◆ **Document extract**
++++

I had tea and crepes at the Savoy with Jet from Gladiators in 2005 where I happened to nick a silver serving fork and a bottle of vinegar. I secreted the items about my person and forgot about them for months.
And you should also know that by keeping my wits about me I'm proud to say I've only ever been locked in a public toilet six times in my life. I'm not counting an incident in the urinals opposite Rochester Adult Education Centre as the cleaning staff have won awards for their work and my incarceration was voluntary.
In Feb. 2006 I happened to be sketching the animals at Howletts Wild Animal Park. I remember it well because the weather was unseasonably chilly and unusually dark and windy. As you know, the cold can play havoc with a weak bladder and I addressed the situation in one of their dank cubicles. I couldn't shut the cubilce door because the hinges had rusted up on it rendering it beyond my strength to close. However, nature is an even bigger mother than I am and the wind slammed the door shut as I was mid-flow. Startled, I jumped and made a right mess.
The force of the slamming door completely jammed the iffy lock and I had no visible means of escape. Panic began to set in. Cubicle doors don't go all the way down to the floor for some reason and I might have considered slipping through the gap underneath but was put off by the thought of clambering about in what was once the contents of my bladder. I'm many things my friends, but I'm not uncouth.
So I stopped, took a deep breath and asked myself, "What would Jet do?" Well she'd probably kick the door down but what else might she do?
Of course! The vinegar and silver serving fork! Still hidden away in my coat pockets was the former property of the Savoy. I emptied the vinegar over the hinges and it dissolved the rust. With the fork I unscrewed the hinges from the door. The door fell from it's frame and I made good my escape.
And I did a bit of drawing too, see above.

++++

◆ **Data to examine**

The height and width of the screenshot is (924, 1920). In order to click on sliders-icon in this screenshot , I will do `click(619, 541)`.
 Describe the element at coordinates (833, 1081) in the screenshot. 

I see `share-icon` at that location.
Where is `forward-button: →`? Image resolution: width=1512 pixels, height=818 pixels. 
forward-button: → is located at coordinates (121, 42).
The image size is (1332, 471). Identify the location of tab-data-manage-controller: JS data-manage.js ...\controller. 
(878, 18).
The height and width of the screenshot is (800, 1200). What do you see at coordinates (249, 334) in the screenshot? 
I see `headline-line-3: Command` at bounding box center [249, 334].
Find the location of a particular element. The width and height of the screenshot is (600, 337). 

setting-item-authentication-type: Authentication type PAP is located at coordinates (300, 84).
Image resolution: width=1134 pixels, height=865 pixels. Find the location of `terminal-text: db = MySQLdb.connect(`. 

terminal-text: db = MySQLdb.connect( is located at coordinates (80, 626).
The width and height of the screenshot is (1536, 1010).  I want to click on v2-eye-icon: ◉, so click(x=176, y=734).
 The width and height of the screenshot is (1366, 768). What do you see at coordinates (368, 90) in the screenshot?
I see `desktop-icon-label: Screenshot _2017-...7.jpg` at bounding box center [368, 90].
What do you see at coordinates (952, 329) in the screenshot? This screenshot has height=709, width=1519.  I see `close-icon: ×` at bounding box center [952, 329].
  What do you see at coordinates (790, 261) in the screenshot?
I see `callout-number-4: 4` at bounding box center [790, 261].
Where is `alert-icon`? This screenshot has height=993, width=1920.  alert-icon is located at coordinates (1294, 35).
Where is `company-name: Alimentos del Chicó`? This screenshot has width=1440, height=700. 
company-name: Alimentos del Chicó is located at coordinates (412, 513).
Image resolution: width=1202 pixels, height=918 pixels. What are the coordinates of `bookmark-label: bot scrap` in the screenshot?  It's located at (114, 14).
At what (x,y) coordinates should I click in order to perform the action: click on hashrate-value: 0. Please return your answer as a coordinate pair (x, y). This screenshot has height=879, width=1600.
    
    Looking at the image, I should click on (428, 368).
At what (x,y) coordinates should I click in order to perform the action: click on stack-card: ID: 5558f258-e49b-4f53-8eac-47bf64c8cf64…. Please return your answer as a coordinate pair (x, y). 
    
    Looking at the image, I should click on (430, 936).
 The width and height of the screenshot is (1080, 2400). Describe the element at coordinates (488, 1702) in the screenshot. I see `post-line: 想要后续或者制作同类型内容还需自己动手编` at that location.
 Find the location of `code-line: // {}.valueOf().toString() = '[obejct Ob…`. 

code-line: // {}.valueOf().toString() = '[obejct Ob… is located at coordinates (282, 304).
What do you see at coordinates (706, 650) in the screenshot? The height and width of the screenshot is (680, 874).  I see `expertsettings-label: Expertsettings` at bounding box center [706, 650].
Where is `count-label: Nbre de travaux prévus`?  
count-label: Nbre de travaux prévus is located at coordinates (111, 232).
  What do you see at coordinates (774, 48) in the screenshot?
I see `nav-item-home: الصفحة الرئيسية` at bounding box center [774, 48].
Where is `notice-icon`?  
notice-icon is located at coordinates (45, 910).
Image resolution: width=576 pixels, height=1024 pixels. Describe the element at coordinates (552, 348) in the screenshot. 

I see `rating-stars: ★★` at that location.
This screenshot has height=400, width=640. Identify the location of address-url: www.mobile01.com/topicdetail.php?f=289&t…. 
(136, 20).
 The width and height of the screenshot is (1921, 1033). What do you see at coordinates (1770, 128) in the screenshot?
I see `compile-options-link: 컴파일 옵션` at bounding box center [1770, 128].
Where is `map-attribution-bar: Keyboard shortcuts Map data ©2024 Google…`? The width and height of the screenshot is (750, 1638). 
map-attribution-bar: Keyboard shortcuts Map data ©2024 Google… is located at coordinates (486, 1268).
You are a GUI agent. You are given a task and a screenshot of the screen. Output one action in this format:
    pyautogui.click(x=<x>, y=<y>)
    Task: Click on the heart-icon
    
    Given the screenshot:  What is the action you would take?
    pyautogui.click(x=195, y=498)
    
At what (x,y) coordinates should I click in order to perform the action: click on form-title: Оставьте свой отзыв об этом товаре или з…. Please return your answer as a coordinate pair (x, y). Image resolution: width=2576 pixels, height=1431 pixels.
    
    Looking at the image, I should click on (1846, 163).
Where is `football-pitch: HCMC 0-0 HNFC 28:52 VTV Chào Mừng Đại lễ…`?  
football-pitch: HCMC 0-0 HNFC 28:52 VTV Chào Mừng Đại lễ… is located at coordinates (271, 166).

++++

◆ **Explore the material**
1/ According to the account of the Howletts toilet, in what month and year was the narrator sketching the animals at Howletts Wild Animal Park?
2/ In the account of the Howletts toilet, write out the passage from "So I stopped, took" up to and including "too, see above.", substituting "lemon juice" for "vinegar".

◆ **Task results**
1/ February 2006.

2/
So I stopped, took a deep breath and asked myself, "What would Jet do?" Well she'd probably kick the door down but what else might she do?
Of course! The lemon juice and silver serving fork! Still hidden away in my coat pockets was the former property of the Savoy. I emptied the lemon juice over the hinges and it dissolved the rust. With the fork I unscrewed the hinges from the door. The door fell from it's frame and I made good my escape.
And I did a bit of drawing too, see above.